While companies have been creating large solar farms to produce electricity, households have been creating another major source of solar power; solar arrays on the roofs of their homes.

Wind power too has come down in price, as companies learn how to make more efficient wind generators.

Electricity storage becomes affordable

Electricity experts of three decades ago noted that electricity could not be effectively stored. But new battery technology originally developed for laptops and phones has changed that.

Efficient, affordable battery storage makes solar and wind power far more useful, allowing power from these sources to be stored and fed back into the grid when needed.

They effectively become an additional power source for the whole national system.

Tesla, known more as an electric car manufacturer, made headlines last year regarding its 100-megawatt battery array near Jamestown, South Australia.

Further north, at Port Augusta, the SA Government has also commissioned a 150-megawatt solar thermal plant whose molten salt system can store the sun’s heat for several hours.

The salt storage technology lets the plant produce energy during the evening, when electricity demand is highest.

Such plants produce far less power than a plant like NSW’s coal-fired Eraring Power Station. But there will soon be far more of them.

Experts like Jo Witters, head of AEMO’s Centre for Innovation, and Tony Wood, director of the Grattan Institute Energy Program, expect dozens of these cleaner-power, small generation plants to join the system in the coming years.

All this power is flowing through a national transmission system that can now send substantial amounts of power from sunny parts of eastern Australia to other areas that may be overcast and windless.

In a highly interconnected system, the ability to move power is as important as storing it.

Putting the puzzle together

As Mr Allott notes, another way to meet demand is to have some electricity users agree to stop taking energy or provide power from sources like backup generators at peak times – what is sometimes called a ‘virtual power plant’.

AEMO has already struck a deal of this sort for the 2017-18 summer.

In the years ahead, Allott says more consumers will likely be able to make similar deals, getting paid for minimising their use when demand for electricity is highest.

Mr Wood points out an additional source of change in the system.
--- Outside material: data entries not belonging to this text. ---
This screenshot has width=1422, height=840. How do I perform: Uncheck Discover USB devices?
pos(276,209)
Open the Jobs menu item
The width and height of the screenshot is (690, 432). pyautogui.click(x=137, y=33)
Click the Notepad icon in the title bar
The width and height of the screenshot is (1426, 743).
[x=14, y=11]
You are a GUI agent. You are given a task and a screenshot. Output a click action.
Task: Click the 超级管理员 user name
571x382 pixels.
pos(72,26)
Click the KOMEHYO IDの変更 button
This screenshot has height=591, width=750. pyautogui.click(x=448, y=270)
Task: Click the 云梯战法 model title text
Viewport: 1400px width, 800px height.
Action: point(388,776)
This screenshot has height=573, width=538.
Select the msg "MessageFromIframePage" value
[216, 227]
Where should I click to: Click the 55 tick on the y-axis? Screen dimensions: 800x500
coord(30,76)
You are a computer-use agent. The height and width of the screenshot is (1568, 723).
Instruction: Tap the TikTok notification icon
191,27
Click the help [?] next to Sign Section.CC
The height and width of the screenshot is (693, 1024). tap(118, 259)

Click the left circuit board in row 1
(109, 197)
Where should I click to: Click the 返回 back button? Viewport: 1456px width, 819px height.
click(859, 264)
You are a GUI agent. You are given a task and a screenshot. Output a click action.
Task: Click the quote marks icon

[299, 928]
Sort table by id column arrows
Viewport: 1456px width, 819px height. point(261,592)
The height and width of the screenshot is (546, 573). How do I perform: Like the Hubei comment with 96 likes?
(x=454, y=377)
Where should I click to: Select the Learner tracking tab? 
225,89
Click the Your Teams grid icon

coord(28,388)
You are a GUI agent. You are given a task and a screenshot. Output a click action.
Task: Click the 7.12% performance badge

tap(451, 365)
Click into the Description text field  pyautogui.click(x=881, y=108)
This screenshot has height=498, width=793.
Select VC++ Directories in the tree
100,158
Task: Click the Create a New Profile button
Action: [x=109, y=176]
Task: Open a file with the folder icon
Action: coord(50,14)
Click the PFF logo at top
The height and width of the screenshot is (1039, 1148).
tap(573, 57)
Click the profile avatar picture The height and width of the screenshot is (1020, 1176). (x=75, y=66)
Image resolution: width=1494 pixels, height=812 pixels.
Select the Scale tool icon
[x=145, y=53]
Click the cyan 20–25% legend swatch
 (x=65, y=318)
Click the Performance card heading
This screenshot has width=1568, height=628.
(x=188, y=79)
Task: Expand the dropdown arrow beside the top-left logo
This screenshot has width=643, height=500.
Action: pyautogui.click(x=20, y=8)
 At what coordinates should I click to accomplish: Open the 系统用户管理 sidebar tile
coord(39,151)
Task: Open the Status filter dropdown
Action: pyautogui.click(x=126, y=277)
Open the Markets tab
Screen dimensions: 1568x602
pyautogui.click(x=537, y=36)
In recent years, many power plants have moved from government to private ownership.

When governments build power assets, Mr Wood notes, they tend to build more than what is needed.

Private owners often find ways to do things more cheaply, because their owners share in any savings. But as Mr Wood points out, private owners are less willing to build generating capacity that may not be used.

The result of all these changes is now emerging. It’s a substantially different power system where many sources of power enter and leave the grid at different times of day and night – Navigant’s ‘energy cloud’.

No longer does the bulk of Australia’s power come from  sources that stay on 24 hours a day – as of 2017, AEMO has calculated that coal has fallen to under 50 per cent of the Australian electricity and gas system’s total supply.

And a rising proportion of the electricity fed into the system now comes from electricity users – businesses and households that don’t think of themselves as ‘electricity businesses’.

As the system evolves, more and more consumers will have greater control over how they use and pay for power.

As the system evolves, CSIRO modelling raises the possibility that by 2050, up to 45 per cent of Australia’s electricity supply could be provided by millions of such sources around the country.

The body in charge of turning all these pieces into a reliable, affordable electricity supply is AEMO. It works within government policies while advising the government on how to ensure Australia has electricity ready as the generation mix changes.

Keeping the lights on

AEMO’s job is to look ahead and make sure the national electricity system always has electricity ready to be dispatched, while keeping downward pressure on prices. Mr Allott describes it as a careful balance.

“Our role is to keep the lights on,” he says.

AEMO’s target for availability of supply, at 99.998 per cent, is one of the world’s most stringent, Allott notes.

AEMO’s task will continue to evolve over the years as the electricity industry evolves, with Wood expecting the evolution to take “the next couple of decades”. It’s an explosion of innovation and consumer choice that will change Australia.